Durante el día, si el wifi tiene que estar encendido, por lo menos debería mantenerse a unos dos metros de distancia de donde estemos habitualmente. La idea es evitar la exposición directa a las primeras ondas, que son las que más nos pueden afectar de cerca. Esto es especialmente importante en el caso de los niños, mucho mas sensibles y afectados a largo plazo.

Medidas concretas para el wifi dentro de casa

Lo más básico y más útil es apagar el wifi por la noche y no colocarlo pegado a las zonas donde se pasa mucho tiempo. No debería estar al lado de la cama, del sofá donde uno pasa horas o del lugar donde estudian o juegan los niños. Si se puede crear distancia, esa distancia ya es una forma de reducir la exposición directa dentro del hogar.

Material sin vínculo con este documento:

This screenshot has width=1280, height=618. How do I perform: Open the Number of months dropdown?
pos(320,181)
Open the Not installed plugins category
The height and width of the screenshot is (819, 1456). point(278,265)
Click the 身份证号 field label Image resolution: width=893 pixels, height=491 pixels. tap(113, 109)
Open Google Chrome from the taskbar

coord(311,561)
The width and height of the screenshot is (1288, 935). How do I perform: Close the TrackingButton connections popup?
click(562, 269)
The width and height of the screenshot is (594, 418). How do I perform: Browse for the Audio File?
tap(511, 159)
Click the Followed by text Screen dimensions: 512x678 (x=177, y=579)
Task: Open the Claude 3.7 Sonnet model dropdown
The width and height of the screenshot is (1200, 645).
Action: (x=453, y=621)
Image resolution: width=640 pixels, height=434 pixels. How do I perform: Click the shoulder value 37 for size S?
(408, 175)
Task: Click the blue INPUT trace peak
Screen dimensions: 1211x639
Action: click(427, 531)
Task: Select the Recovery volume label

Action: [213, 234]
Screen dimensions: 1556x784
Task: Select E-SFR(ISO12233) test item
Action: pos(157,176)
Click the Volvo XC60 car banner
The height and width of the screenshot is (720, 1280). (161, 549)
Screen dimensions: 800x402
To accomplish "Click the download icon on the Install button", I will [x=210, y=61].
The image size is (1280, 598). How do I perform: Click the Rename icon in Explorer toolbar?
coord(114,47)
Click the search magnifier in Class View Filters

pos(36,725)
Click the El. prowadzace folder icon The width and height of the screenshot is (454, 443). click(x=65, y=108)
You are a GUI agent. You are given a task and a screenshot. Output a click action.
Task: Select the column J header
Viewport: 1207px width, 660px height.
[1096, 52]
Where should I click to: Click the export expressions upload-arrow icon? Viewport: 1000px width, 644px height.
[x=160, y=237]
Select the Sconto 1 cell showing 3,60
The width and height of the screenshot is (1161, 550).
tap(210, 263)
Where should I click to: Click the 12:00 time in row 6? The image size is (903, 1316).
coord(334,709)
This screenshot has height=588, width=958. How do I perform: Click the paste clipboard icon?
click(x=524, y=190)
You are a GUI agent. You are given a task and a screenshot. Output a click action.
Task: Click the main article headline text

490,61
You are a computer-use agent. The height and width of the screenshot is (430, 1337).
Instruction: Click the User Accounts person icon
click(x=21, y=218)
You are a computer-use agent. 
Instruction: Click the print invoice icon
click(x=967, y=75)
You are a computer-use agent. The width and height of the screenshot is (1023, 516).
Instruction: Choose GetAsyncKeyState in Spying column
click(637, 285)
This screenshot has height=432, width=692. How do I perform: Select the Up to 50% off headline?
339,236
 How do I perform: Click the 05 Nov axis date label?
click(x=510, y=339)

La influencia de antenas, instalaciones urbanas y wifis vecinos

No todo depende de lo que uno tiene dentro de casa. También influyen las ondas de antenas de teléfono, otras instalaciones urbanas y los wifis de los vecinos, que muchas veces atraviesan el espacio doméstico aunque no sean nuestros. Es decir, una parte del problema viene de fuera y no siempre se puede resolver simplemente apagando nuestros propios aparatos.

Por eso hay personas que notan que, aun haciendo cambios en casa, siguen expuestas a una carga importante de alta frecuencia. En esos casos hay que mirar el entorno completo, porque la vivienda no está aislada del resto de emisiones que hay en la ciudad. Y cuando esa exposición es continua, según esta visión, el cuerpo la acaba acusando.

La tecnología Spiro como alternativa de filtrado

Frente a las ondas que vienen de antenas, instalaciones urbanas o wifis vecinos, la alternativa que se plantea es utilizar la tecnología Spiro. Se presenta como una tecnología ya muy estudiada y con mucha experiencia, sobre todo en Estados Unidos, orientada a filtrar estas ondas electromagnéticas de alta intensidad para transformarlas en ondas que puedan ser más aceptables para nuestra biología.

La idea de fondo es que, si estas ondas no están filtradas, ese exceso puede afectar al paso del calcio en las mitocondrias y generar otras alteraciones en nuestras células. Tambien afectan a la glucosa. Y cuando eso se mantiene en el tiempo, puede terminar provocando enfermedades. Por eso no se trata solo de hablar de aparatos o de señales invisibles, sino de entender que la relación entre salud, vivienda y exposición electromagnética merece tomarse mucho más en serio.